Court hears arguments at university
By Joe Holloway firstname.lastname@example.org
March 27, 2013 at 10 p.m.
Students at East Texas Baptist University got to see their state's judicial system at work when the Texas Sixth Court of Appeals convened in the Woods Great Room of ETBU's Ornelas Student Life Center on Wednesday.
ETBU Professor of Political Science Israel Nandamudi said hosting the court was an opportunity for his students.
"It's a great educational experience for our students," he said. "I teach American government and state and local politics here and one of the things we talk about is the judiciary and how it is set up, how many courts we have. When they come here and organize this court, students can see this in action."
He also said he hoped it might help some students make career decisions.
"Hopefully, some of them, it will inspire them to get into the law profession or get into politics," he said. "But, even if they don't go into these professions, if they gain basic understanding about how the court system works, that would be enough."
ETBU senior Kody Smith said he thought, as a criminal justice major, it was an especially pertinent event for him.
"It's a big deal," he said. "It gives us an opportunity to see how the justice system works and specifically, me being in criminal justice, this gives me an opportunity for an in depth look."
The Texas 6th Court of Appeals typically convenes in Texarkana, but Judge Bailey Mosely, of Marshall, who is on the court,said it wasn't unusual for the court to hear oral arguments at other locations to make things more convenient.
"It's very common for us to have our oral arguments at other places than in Texarkana," he said. "We have a 19-county district and Texarkana is on the extreme Northeastern corner of the district. It goes as far west as Fannin County.
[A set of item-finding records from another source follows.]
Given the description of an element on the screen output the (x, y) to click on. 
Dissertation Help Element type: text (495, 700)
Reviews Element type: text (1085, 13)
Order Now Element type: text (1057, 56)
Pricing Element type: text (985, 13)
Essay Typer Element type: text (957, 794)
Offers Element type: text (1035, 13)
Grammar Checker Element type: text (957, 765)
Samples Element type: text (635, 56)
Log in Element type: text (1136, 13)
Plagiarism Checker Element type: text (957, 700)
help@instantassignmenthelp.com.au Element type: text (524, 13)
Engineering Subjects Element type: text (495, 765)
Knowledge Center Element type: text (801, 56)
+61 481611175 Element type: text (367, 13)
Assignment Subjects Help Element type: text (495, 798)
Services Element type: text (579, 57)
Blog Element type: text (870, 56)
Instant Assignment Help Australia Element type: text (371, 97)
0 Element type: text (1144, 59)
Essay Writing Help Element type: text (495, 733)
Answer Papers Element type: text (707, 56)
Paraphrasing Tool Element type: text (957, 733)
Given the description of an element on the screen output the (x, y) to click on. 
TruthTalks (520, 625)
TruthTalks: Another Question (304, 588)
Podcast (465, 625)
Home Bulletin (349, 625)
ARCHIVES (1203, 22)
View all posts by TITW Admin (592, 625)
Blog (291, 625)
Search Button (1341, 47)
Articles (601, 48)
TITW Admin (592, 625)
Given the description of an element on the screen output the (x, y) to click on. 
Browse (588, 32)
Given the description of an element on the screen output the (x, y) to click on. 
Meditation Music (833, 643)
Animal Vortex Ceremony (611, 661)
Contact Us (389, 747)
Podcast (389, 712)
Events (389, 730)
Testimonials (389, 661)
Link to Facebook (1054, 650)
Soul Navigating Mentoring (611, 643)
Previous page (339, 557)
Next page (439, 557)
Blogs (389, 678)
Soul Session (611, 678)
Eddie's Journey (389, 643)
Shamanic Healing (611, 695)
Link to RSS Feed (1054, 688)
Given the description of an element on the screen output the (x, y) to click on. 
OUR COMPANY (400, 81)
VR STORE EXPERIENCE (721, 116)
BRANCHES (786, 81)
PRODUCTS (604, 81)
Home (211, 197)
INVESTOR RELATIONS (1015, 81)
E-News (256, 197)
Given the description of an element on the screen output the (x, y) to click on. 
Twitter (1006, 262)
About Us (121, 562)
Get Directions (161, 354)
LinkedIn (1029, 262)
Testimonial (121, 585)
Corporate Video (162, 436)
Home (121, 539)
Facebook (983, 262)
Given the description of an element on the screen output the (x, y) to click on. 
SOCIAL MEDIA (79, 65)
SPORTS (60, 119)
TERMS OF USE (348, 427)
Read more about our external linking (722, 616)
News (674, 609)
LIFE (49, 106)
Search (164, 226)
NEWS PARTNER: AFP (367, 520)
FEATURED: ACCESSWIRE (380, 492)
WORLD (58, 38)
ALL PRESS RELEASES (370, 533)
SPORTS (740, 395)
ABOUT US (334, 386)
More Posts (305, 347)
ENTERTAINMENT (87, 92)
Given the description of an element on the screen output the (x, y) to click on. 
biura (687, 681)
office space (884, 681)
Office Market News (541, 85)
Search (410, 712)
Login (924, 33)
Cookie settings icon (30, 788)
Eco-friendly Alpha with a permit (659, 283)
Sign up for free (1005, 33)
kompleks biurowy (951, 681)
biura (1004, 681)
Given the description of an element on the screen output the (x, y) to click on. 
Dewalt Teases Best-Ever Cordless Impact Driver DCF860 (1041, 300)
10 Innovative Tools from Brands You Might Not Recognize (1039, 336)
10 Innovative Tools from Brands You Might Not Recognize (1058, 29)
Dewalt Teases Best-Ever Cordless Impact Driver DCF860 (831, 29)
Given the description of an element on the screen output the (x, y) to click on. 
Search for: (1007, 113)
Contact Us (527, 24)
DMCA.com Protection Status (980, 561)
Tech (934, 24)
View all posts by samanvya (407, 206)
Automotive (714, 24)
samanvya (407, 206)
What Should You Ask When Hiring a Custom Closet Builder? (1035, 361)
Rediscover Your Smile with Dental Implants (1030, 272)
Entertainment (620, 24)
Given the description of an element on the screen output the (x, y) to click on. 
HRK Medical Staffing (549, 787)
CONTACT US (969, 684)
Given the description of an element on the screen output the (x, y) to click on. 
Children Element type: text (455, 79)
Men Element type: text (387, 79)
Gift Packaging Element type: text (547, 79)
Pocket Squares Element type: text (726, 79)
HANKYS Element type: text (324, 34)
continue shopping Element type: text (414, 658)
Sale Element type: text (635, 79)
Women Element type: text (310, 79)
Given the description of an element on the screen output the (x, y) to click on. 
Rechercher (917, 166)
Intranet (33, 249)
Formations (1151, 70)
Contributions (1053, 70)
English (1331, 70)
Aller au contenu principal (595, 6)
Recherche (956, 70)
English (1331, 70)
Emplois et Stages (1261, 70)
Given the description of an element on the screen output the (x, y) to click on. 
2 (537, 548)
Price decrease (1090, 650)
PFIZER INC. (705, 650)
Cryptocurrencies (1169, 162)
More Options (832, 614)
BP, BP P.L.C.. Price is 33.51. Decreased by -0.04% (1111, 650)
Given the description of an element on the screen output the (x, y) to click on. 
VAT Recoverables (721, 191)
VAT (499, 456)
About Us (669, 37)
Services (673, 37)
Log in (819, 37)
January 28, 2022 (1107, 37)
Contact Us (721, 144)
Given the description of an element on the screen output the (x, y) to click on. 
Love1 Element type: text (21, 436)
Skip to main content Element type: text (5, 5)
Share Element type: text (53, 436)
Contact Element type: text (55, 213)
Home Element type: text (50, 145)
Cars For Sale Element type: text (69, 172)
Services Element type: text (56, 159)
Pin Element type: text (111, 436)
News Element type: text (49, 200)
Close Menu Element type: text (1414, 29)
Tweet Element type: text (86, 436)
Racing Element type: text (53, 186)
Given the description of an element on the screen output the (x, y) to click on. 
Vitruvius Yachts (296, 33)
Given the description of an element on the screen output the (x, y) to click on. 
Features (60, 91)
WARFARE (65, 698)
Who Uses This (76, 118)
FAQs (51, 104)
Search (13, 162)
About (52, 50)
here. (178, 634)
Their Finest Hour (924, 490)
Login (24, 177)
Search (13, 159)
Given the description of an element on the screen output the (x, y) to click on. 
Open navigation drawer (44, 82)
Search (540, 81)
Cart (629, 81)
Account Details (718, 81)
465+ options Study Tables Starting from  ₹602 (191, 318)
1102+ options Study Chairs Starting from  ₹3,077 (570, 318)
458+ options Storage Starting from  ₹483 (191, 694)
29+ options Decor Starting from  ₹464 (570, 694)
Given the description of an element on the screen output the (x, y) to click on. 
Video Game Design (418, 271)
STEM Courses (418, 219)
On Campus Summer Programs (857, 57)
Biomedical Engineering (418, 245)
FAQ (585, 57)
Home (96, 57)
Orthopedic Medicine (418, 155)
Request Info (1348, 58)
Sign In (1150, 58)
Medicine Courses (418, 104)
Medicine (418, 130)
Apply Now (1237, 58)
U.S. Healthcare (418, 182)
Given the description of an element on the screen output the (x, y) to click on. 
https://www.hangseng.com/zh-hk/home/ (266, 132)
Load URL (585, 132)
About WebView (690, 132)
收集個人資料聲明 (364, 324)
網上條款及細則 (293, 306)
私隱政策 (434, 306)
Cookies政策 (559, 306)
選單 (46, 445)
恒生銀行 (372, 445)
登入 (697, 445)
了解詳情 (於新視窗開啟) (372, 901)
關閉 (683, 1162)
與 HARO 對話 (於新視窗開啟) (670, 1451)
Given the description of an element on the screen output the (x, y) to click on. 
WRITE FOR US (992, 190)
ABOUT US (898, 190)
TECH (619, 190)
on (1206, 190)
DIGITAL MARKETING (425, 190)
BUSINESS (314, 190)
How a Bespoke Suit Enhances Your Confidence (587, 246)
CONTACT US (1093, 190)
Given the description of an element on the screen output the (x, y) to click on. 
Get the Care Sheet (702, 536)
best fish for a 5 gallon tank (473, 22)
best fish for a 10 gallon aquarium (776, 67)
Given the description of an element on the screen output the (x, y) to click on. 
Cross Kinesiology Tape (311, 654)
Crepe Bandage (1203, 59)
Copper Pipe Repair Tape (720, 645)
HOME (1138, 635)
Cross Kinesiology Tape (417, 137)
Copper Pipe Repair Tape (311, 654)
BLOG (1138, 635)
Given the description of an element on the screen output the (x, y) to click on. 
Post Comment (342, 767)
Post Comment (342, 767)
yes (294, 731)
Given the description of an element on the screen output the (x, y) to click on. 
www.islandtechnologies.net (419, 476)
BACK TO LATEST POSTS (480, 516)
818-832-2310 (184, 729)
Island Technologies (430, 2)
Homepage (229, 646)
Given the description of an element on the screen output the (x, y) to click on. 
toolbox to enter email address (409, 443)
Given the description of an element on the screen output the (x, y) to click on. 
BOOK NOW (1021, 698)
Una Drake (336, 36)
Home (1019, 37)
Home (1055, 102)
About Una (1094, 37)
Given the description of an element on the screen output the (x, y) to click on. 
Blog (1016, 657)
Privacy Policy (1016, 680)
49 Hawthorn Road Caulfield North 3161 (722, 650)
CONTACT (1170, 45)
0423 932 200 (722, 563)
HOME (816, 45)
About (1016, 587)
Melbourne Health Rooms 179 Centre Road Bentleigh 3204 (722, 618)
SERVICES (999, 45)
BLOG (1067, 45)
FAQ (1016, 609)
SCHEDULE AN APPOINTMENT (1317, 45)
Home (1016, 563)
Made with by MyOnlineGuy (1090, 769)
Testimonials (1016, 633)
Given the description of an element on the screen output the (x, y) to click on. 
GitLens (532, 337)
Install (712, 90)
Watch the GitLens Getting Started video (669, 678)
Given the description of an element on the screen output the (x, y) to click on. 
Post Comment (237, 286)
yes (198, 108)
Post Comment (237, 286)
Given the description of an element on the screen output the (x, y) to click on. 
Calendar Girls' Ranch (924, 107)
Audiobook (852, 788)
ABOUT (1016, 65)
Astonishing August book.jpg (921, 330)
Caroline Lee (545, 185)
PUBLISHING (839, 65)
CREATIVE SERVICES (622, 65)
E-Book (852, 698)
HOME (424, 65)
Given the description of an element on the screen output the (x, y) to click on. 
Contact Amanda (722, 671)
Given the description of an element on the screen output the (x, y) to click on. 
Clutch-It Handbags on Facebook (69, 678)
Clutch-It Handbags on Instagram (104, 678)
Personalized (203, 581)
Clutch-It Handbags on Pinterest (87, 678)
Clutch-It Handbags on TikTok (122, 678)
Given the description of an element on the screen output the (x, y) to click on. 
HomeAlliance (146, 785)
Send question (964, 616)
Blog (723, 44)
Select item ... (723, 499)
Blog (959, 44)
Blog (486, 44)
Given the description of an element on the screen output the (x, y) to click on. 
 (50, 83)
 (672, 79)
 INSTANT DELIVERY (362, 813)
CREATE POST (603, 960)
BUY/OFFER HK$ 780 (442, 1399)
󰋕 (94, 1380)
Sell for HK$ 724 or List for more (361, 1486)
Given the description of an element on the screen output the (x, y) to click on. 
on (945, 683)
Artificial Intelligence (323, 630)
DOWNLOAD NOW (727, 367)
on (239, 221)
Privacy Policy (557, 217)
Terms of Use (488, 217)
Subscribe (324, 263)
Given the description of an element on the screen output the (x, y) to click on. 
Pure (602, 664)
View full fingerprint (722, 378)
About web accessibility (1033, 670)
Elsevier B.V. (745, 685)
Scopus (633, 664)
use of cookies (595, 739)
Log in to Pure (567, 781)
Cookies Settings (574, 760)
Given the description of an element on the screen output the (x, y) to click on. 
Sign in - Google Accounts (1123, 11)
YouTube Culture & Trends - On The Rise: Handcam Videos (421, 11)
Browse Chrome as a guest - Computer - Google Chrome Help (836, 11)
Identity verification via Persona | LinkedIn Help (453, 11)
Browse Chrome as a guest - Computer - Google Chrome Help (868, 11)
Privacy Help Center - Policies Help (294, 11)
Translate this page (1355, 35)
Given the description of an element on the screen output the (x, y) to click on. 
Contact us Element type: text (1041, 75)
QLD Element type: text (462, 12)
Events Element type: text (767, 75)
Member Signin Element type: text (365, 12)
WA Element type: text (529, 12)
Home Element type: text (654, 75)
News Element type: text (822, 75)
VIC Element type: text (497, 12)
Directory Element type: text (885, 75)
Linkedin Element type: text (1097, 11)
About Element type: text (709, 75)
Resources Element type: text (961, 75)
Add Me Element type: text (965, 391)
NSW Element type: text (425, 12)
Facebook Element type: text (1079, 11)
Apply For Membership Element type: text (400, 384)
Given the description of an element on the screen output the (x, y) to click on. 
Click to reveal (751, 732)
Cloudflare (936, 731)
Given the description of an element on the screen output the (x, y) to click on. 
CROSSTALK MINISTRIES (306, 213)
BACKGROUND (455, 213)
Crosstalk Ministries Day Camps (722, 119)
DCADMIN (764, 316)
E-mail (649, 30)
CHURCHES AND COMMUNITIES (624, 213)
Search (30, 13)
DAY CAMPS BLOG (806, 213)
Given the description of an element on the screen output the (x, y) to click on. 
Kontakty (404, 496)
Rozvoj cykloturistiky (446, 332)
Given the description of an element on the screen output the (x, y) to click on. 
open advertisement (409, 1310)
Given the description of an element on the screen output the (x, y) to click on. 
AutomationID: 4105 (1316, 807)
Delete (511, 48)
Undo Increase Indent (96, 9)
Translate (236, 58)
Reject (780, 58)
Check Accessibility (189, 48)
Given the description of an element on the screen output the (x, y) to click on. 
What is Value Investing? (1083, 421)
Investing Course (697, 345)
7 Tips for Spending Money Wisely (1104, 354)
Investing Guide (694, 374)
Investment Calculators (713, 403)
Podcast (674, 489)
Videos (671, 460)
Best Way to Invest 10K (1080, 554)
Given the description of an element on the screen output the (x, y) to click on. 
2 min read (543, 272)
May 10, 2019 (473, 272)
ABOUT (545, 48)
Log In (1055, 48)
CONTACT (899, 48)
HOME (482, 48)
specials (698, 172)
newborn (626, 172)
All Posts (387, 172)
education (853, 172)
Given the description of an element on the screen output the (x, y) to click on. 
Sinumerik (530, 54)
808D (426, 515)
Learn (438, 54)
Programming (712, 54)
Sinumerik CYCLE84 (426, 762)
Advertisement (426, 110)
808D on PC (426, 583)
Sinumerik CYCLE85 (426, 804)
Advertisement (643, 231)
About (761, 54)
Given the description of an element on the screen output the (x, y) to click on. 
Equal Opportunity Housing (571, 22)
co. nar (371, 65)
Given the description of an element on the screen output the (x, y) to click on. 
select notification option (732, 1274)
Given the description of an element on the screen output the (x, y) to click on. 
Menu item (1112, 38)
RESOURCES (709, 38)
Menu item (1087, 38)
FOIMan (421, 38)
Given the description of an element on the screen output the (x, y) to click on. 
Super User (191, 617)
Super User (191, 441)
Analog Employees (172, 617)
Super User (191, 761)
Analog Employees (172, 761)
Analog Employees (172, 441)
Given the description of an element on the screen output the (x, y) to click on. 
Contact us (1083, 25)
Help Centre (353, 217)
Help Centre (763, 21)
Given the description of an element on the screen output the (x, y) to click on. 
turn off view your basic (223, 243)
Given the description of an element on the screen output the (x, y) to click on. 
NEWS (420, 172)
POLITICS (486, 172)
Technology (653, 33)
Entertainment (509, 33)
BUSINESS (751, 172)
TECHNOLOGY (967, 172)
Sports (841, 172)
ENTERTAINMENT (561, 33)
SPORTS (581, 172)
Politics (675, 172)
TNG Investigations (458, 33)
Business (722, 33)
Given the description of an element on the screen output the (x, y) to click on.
Southeastern most is Panola County.
"It makes for a pretty good drive for people so we try, when we have oral arguments, to bunch them up geographically and have oral arguments in places that are more convenient to the people engaged in the contest before us."
He said ETBU's Woods Great Room was a suitable venue for the court to be held.
"We meet in places that are set up for us," he said. "Commissioner's courts usually are about right for us, but this is good too."
Mosely, a graduate of Marshall High School who practiced law in Marshall for 36 years before becoming a judge, said he was certainly happy to get to stay close to home.
"It keeps me from having to drive 150 miles round trip to get to work," he said.